■ Press-Schlag: Lizenz zum Rüpeln
Kaum sind die Zäune in den Sportstadien, die die Spieler vor wildgewordenen Zuschauern schützen sollten, aus der Mode gekommen, müssen sie möglicherweise wieder errichtet werden: um die Zuschauer vor wildgewordenen Spielern zu schützen. Zu beobachten ist eine zunehmende Empfindsamkeit von Sportlern den verbalinjurierenden Teilen des Publikums gegenüber.
Manchester Uniteds Eric Cantona setzte in Kung-Fu- Manier über die Bande, um einen Rüpel, der ihn als „dreckiges, französisches Arschloch“ bezeichnet hatte, niederzutreten. In der Basketball-Liga NBA erklomm Houstons Vernon Maxwell die Ränge und verpaßte einem betrunkenen Zuschauer, der den Spieler mit rassistischen Sprüchen und Anspielungen auf den Unfalltod seiner Tochter gereizt hatte, einen rechten Haken. Am Dienstag fiel Preussen Berlins Tom O'Regan mit dem Stock über alkoholisierte Kölner Eishockey- Fans her, die ihn weitgehend ungehindert auf der Strafbank anpöbeln durften.
Vorkommnisse, die sich auf den Streß zurückführen lassen, unter dem Spitzensportler heutzutage stehen, andererseits aber auch eine gesteigerte Aggressivität der Fans erkennen lassen. Die Zeiten, als Sportler, auch die des gegnerischen Teams, noch als verehrte, unantastbare Idole auf einem Sockel standen, sind zwar seit Ewigkeiten vorbei, doch gezielte persönliche Schmähungen und Gemeinheiten gab es vor allem bei den Hallensportarten eher selten – wiewohl gerade im Eishockey ein hämisches „Josef, deine Frau geht fremd“ zur Irritation des Torwarts oder das unvermeidliche „Sitz, du Sau“ beim Aufsuchen der Strafbank schon länger dazugehören.
„Ist der Kauf einer Eintrittskarte eine Lizenz zum Rüpeln?“ fragte USA Today; die Antworten waren vielfältig. „So ist es eben“, meint Maxwells Teamkollege Mario Elie, „du mußt halt damit klarkommen.“ Maxwell ist naturgemäß anderer Meinung. „Es sollte keine Jagdsaison auf Spieler geben“, sagt er und beklagt „einen Mangel an Kontrolle über widerwärtige, ungebärdige und obszöne Fans.“ Den kürzeren zogen bei derartigen Auseinandersetzungen bisher meist die Spieler.

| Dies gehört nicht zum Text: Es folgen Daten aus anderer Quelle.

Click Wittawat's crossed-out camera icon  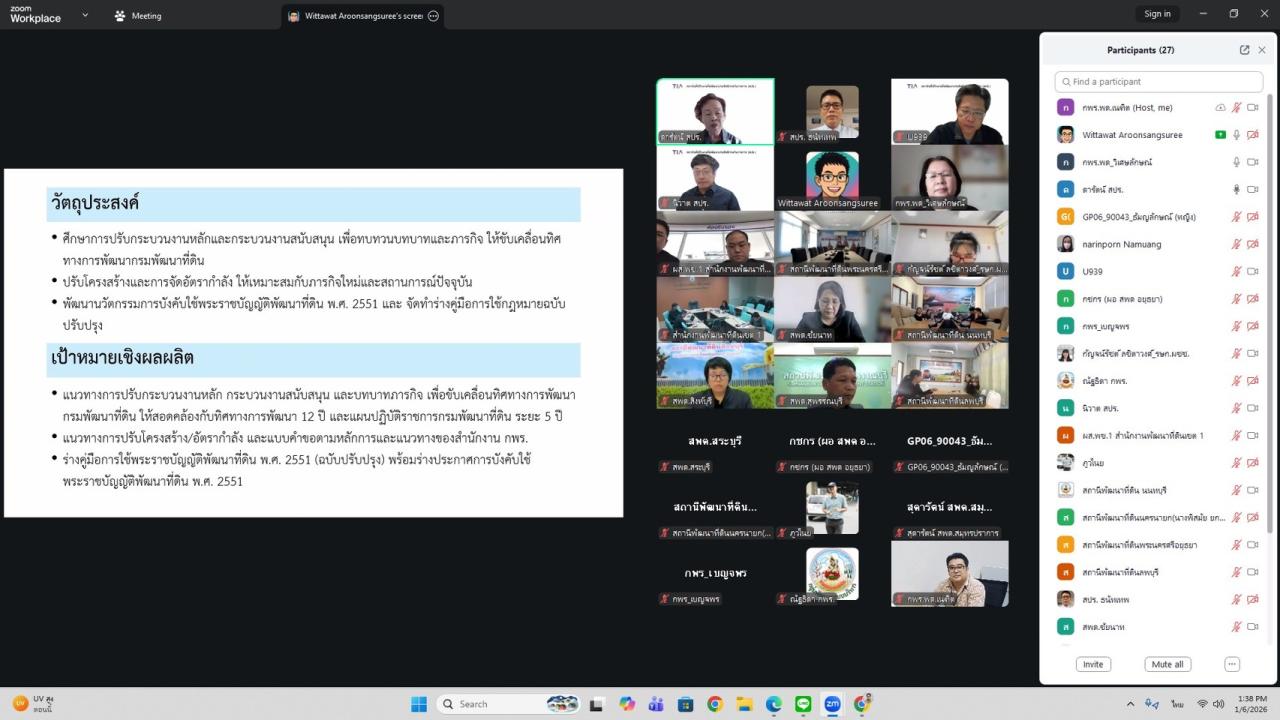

Cantona wurde für die gesamte Saison gesperrt und gestern zu zwei Wochen Gefängnis verurteilt, Vernon Maxwell bekam zehn Spiele Sperre, Football-Spieler Bryan Cox sollte 3.000 Dollar zahlen, weil er Zuschauern, die ihn rassistisch beleidigten, den Mittelfinger entgegenhielt, Stefan Effenberg erhielt für dieselbe Geste immerhin ein Gratis-Flugticket.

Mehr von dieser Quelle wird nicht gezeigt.